After the visit, the agency consults your physician to develop an appropriate care plan. This plan acts as a guide for your care, providing details about:

  • The services provided.
  • Frequency of visits.
  • Who provides the services.
  • Any required medical equipment.
  • Goals for treatment.
  • Expected results.

This plan will be regularly assessed and adapted as your needs change.

Once the care plan has been developed, you’ll start to receive regular home health care visits.

4. How often providers visit

Visit frequency varies based on your needs and care plan. Often, recipients of home health care get a few visits per week, with each visit ranging from 30 to 60 minutes.

You might also receive longer and more frequent home health aide visits if you need help with daily tasks and your doctor has deemed it medically necessary.

The frequency may vary over time. For example, you might receive daily skilled visits when you first leave the hospital, with visits becoming less frequent as your health stabilizes.

When each professional visits with you, you can review the schedule to understand how often they’ll visit, for how long, and the goals of their involvement with your care plan.

5. How family and caregivers are involved

Family and caregivers have important roles when their loved one receives home health care. These include:

  • Coordinating activities and home health visits.
  • Providing emotional support and companionship.
  • Helping to communicate wishes and problems with the care team.
  • Providing support that isn’t covered by home health care, like help with housework or extra personal care assistance.
  • Encouraging the person receiving care.
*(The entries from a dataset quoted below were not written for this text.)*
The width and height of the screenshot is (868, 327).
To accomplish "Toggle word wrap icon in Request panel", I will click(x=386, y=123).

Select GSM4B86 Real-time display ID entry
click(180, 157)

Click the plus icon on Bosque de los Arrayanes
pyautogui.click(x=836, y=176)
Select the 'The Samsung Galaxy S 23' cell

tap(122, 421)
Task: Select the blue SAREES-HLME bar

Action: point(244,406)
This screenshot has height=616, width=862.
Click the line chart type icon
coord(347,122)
6. Why communication with the care team matters

Your care team needs to know about symptom changes, discomfort levels, what’s working, and what isn’t. Otherwise, they can’t provide the care you need.
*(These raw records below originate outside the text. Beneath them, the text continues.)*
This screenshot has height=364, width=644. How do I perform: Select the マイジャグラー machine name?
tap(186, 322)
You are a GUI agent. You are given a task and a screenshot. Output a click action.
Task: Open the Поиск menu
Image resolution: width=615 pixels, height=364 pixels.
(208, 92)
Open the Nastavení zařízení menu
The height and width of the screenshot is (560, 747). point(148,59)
Much of this information isn’t obvious, so you’ll need to be specific. Making regular notes can help ensure you don’t forget anything.
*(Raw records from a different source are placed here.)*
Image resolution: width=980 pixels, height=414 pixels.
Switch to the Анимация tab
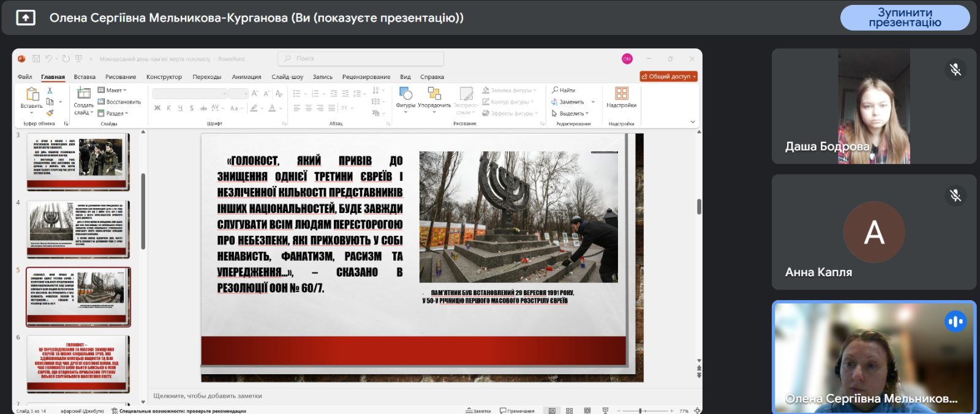tap(246, 77)
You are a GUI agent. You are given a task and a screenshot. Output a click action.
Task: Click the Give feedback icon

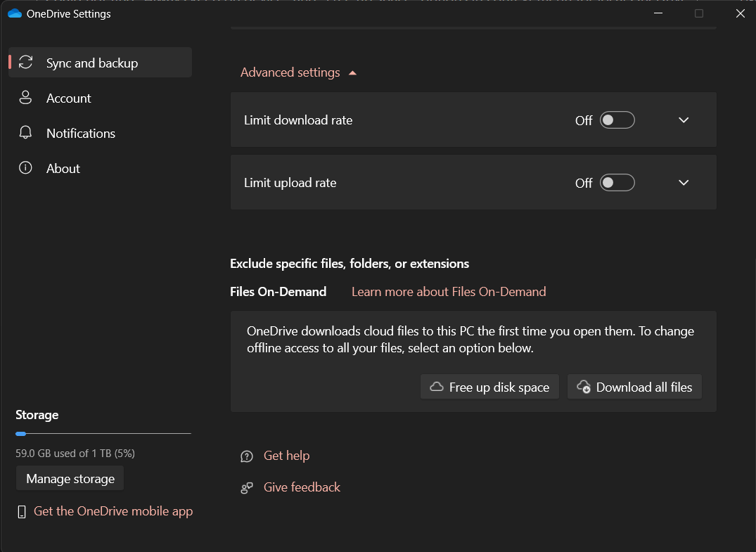[246, 487]
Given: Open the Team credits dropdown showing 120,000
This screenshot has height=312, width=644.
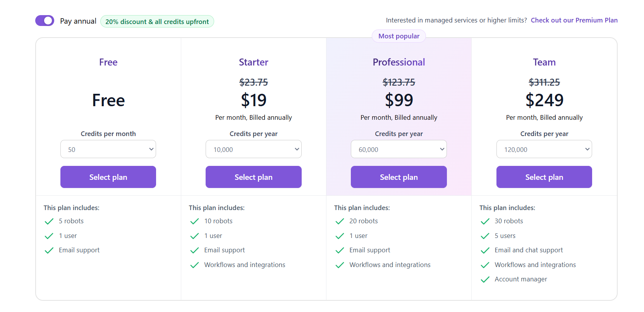Looking at the screenshot, I should (x=544, y=149).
Communication is also crucial for resolving problems. Depending on the issue at hand, you may need to talk to the care team members themselves or perhaps someone higher up in the agency.

7. What happens if care needs change or progress stalls

Most home health agencies will assess care plans regularly and adjust the plan as your needs change, but you may sometimes need to inform them of changes yourself.

Alternatively, a care plan change might be needed if progress stalls. This could include specifying a shift in the frequency, type, or intensity of services to ensure progress continues. However, a stall in progress could also mean that home health care won’t lead to the desired changes.

8. What happens when home health care ends

Sometimes home health care ends because the service is no longer needed. Here, the end of the service may be reflected in the care plan, and staff will help patients prepare for the transition to living independently.

Other times, it may end for a different reason, like if Medicare is no longer willing to cover the care. In this case, families are typically provided with a Notice of Medicare Noncoverage. There’s an option to appeal the end of coverage; alternatively, families might look for another source of funding or perhaps shift their loved one to a different care situation.

Regardless of the reason, it’s important to plan for the transition out of home care. Think carefully about the type of care that will best suit your needs and where to obtain it.

Possible next steps include:

  • Independent living for patients who have significantly recovered and no longer need substantial medical support.
  • Home health care through another payer, like Medicaid (if you qualify) or paying for it privately (out of pocket).
  • Home care through another payer.
  • Assisted living for people who need practical assistance but do not have significant medical needs.
  • A nursing home for people who still have medical needs.
  • Living with a family caregiver.

It’s also important to talk to your care team. They can help you plan next steps and may have valuable recommendations.